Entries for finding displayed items
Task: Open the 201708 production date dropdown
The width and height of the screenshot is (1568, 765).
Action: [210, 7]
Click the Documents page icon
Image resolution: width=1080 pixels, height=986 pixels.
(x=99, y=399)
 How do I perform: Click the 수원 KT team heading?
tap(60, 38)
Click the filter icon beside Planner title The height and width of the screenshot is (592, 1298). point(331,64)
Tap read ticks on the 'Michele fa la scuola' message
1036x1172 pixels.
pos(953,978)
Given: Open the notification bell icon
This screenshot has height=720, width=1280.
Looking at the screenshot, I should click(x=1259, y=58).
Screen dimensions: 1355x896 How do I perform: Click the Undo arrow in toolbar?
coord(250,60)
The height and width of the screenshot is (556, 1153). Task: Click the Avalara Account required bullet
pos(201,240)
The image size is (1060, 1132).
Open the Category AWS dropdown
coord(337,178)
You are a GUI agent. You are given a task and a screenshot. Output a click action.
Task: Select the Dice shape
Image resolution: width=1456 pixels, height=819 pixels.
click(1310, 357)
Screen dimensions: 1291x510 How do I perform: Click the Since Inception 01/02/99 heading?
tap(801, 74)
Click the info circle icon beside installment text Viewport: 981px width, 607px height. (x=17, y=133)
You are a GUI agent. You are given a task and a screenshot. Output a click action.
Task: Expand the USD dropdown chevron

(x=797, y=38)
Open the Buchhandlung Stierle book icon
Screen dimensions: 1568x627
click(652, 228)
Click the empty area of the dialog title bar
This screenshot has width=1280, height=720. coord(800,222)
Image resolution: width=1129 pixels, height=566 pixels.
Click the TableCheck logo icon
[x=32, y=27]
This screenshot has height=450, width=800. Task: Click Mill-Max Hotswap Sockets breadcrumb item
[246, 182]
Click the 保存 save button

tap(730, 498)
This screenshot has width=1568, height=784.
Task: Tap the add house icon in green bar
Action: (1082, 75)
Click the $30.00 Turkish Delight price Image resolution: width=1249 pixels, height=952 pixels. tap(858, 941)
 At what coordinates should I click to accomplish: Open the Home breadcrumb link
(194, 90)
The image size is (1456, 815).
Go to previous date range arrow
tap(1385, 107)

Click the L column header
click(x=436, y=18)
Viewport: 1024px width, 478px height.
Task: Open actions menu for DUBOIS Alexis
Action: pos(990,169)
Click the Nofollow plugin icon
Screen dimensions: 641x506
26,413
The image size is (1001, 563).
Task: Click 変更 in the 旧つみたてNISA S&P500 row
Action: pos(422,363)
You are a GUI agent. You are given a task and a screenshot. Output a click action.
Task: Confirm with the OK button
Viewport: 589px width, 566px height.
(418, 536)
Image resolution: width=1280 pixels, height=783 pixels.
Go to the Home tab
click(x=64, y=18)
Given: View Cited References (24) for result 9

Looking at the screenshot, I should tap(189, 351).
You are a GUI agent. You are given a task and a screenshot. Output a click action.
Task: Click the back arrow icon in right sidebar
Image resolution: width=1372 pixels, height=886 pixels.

→ **WORK REQUIRED**:
Please reproduce every line of the entries above without any changes.

→ **RESULT FOR THIS EXERCISE**:
Task: Open the 201708 production date dropdown
The width and height of the screenshot is (1568, 765).
Action: [210, 7]
Click the Documents page icon
Image resolution: width=1080 pixels, height=986 pixels.
(x=99, y=399)
 How do I perform: Click the 수원 KT team heading?
tap(60, 38)
Click the filter icon beside Planner title The height and width of the screenshot is (592, 1298). point(331,64)
Tap read ticks on the 'Michele fa la scuola' message
1036x1172 pixels.
pos(953,978)
Given: Open the notification bell icon
This screenshot has height=720, width=1280.
Looking at the screenshot, I should click(x=1259, y=58).
Screen dimensions: 1355x896 How do I perform: Click the Undo arrow in toolbar?
coord(250,60)
The height and width of the screenshot is (556, 1153). Task: Click the Avalara Account required bullet
pos(201,240)
The image size is (1060, 1132).
Open the Category AWS dropdown
coord(337,178)
You are a GUI agent. You are given a task and a screenshot. Output a click action.
Task: Select the Dice shape
Image resolution: width=1456 pixels, height=819 pixels.
click(1310, 357)
Screen dimensions: 1291x510 How do I perform: Click the Since Inception 01/02/99 heading?
tap(801, 74)
Click the info circle icon beside installment text Viewport: 981px width, 607px height. (x=17, y=133)
You are a GUI agent. You are given a task and a screenshot. Output a click action.
Task: Expand the USD dropdown chevron

(x=797, y=38)
Open the Buchhandlung Stierle book icon
Screen dimensions: 1568x627
click(652, 228)
Click the empty area of the dialog title bar
This screenshot has width=1280, height=720. coord(800,222)
Image resolution: width=1129 pixels, height=566 pixels.
Click the TableCheck logo icon
[x=32, y=27]
This screenshot has height=450, width=800. Task: Click Mill-Max Hotswap Sockets breadcrumb item
[246, 182]
Click the 保存 save button

tap(730, 498)
This screenshot has width=1568, height=784.
Task: Tap the add house icon in green bar
Action: (1082, 75)
Click the $30.00 Turkish Delight price Image resolution: width=1249 pixels, height=952 pixels. tap(858, 941)
 At what coordinates should I click to accomplish: Open the Home breadcrumb link
(194, 90)
The image size is (1456, 815).
Go to previous date range arrow
tap(1385, 107)

Click the L column header
click(x=436, y=18)
Viewport: 1024px width, 478px height.
Task: Open actions menu for DUBOIS Alexis
Action: pos(990,169)
Click the Nofollow plugin icon
Screen dimensions: 641x506
26,413
The image size is (1001, 563).
Task: Click 変更 in the 旧つみたてNISA S&P500 row
Action: pos(422,363)
You are a GUI agent. You are given a task and a screenshot. Output a click action.
Task: Confirm with the OK button
Viewport: 589px width, 566px height.
(418, 536)
Image resolution: width=1280 pixels, height=783 pixels.
Go to the Home tab
click(x=64, y=18)
Given: View Cited References (24) for result 9

Looking at the screenshot, I should tap(189, 351).
You are a GUI agent. You are given a task and a screenshot. Output a click action.
Task: Click the back arrow icon in right sidebar
Image resolution: width=1372 pixels, height=886 pixels.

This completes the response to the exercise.